▸ **PROBLEM REQUIREMENTS**
A single number is wanted: how many lines of the data include the string "Open".

Data entries
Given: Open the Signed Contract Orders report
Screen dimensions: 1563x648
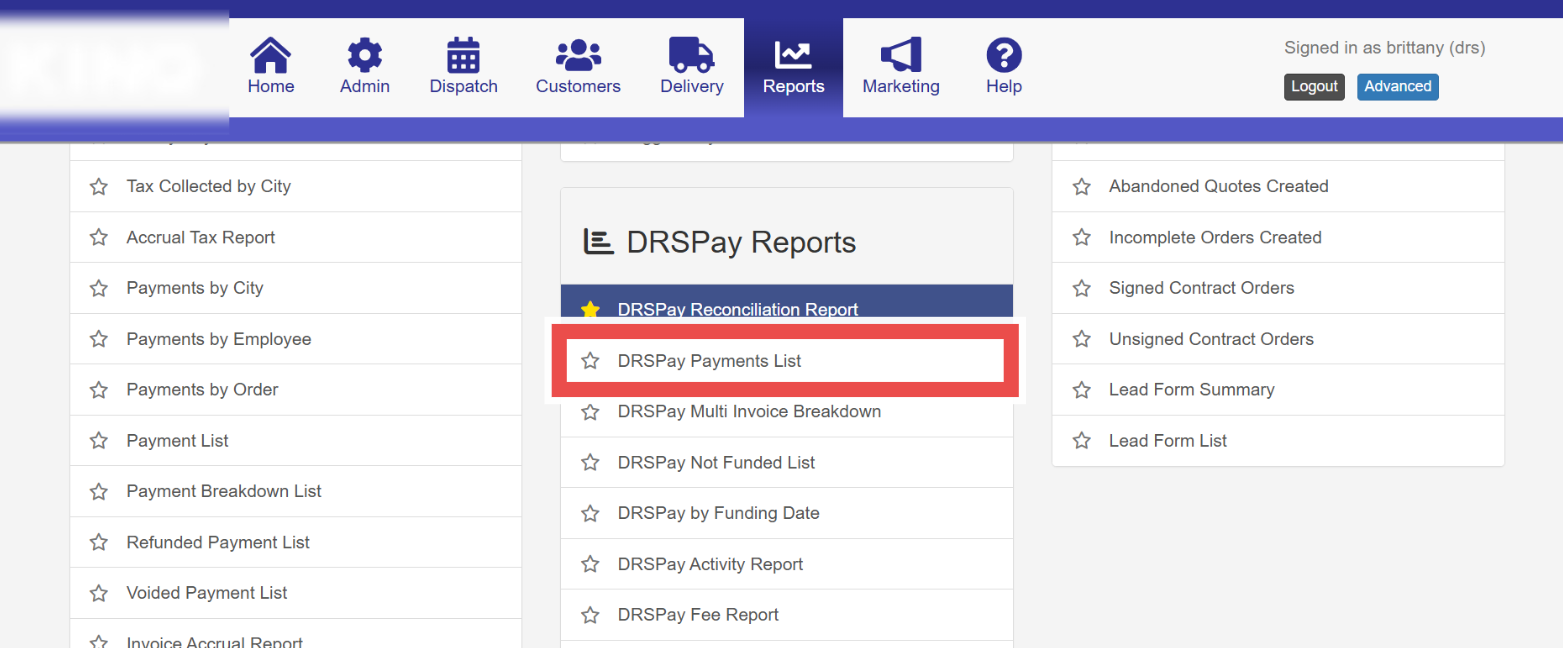Looking at the screenshot, I should 1201,288.
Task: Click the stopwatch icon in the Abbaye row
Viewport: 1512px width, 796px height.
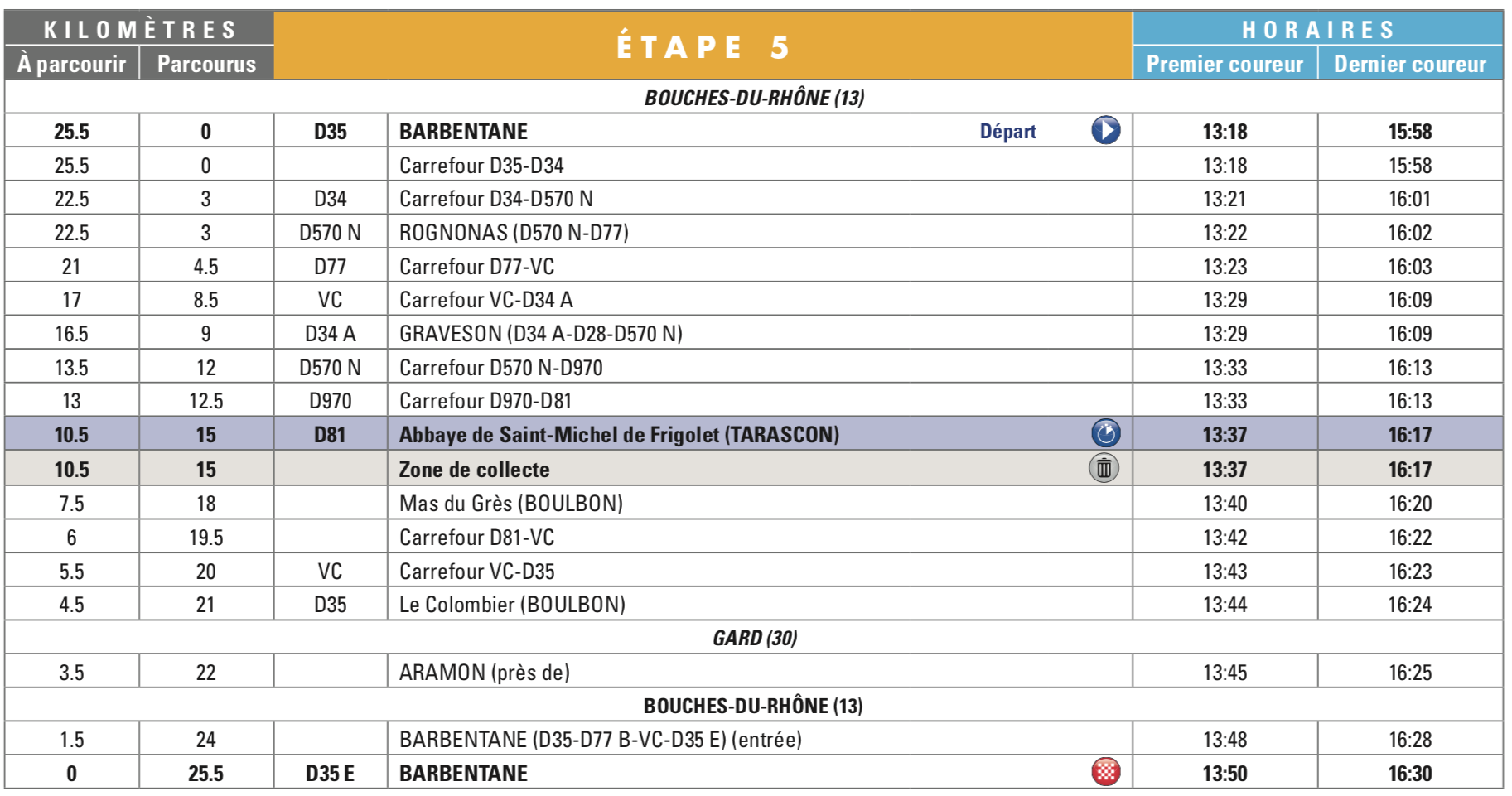Action: click(1105, 434)
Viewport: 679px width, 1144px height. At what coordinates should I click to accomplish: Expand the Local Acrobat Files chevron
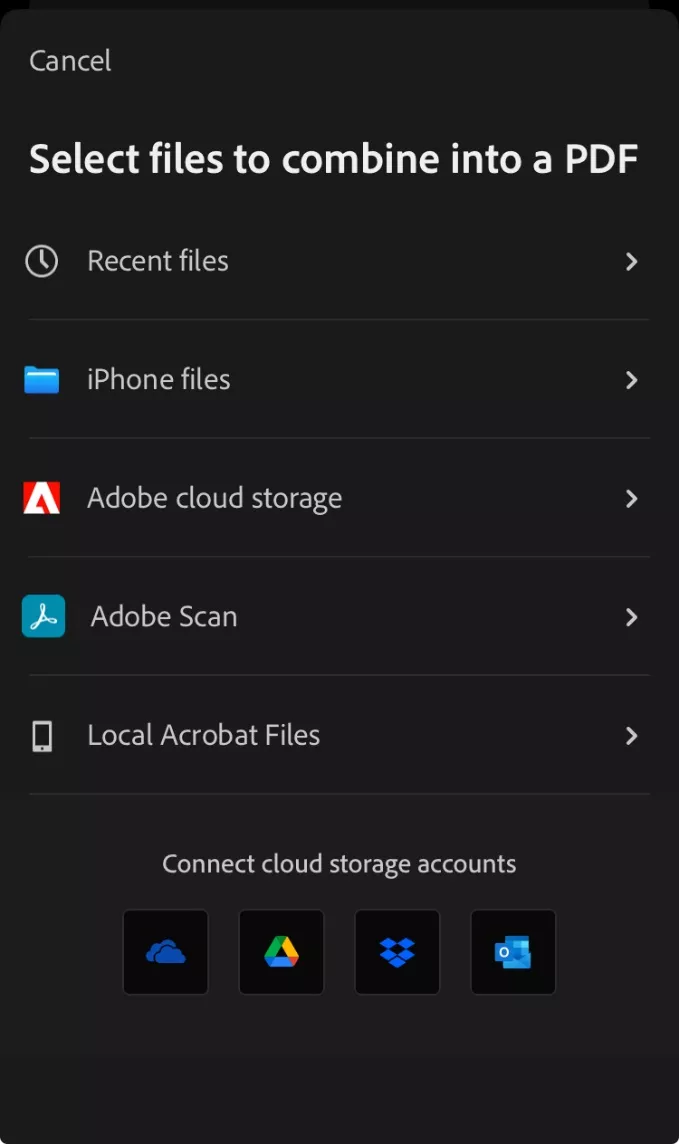click(631, 736)
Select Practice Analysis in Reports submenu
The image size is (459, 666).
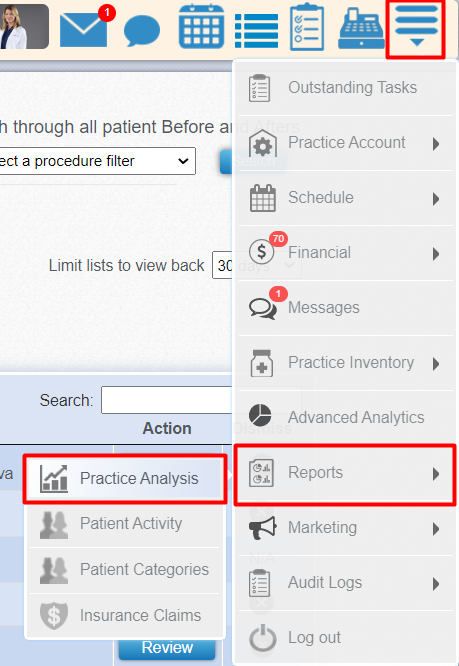click(125, 479)
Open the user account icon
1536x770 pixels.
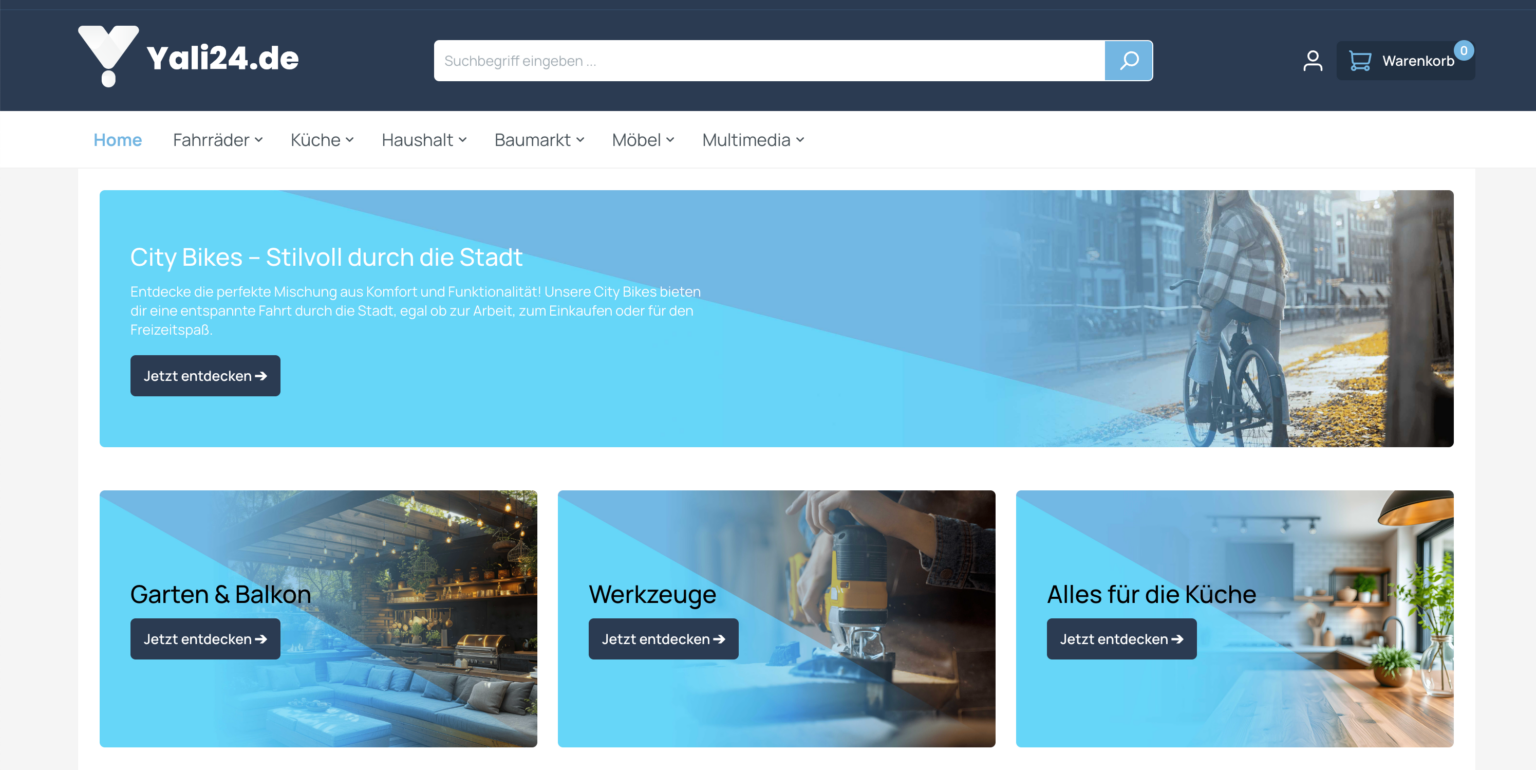point(1312,61)
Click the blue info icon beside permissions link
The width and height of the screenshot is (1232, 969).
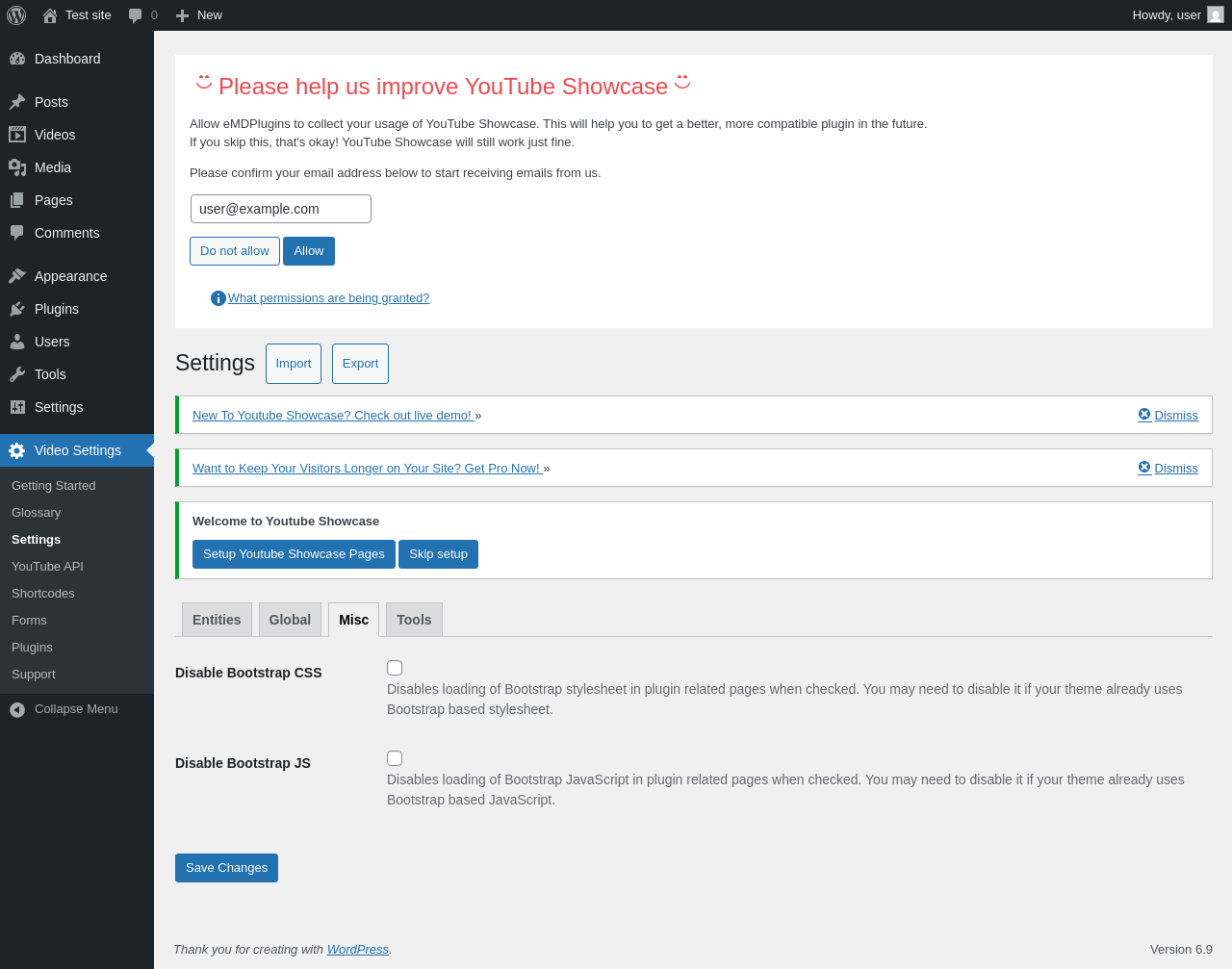click(x=218, y=298)
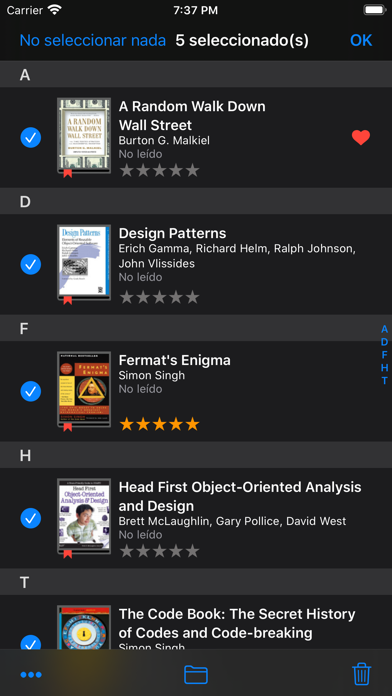This screenshot has height=696, width=392.
Task: Tap the move-to-folder icon
Action: click(196, 675)
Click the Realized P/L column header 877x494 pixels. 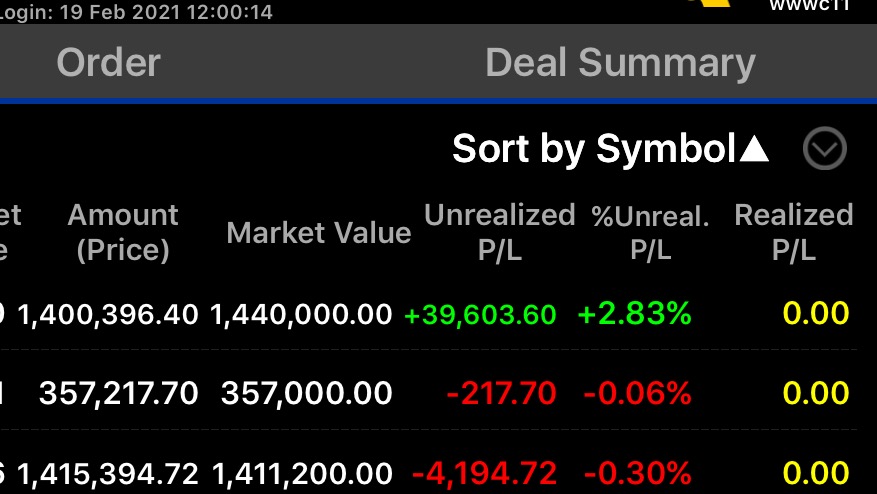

▸ **TASK SOLUTION**
2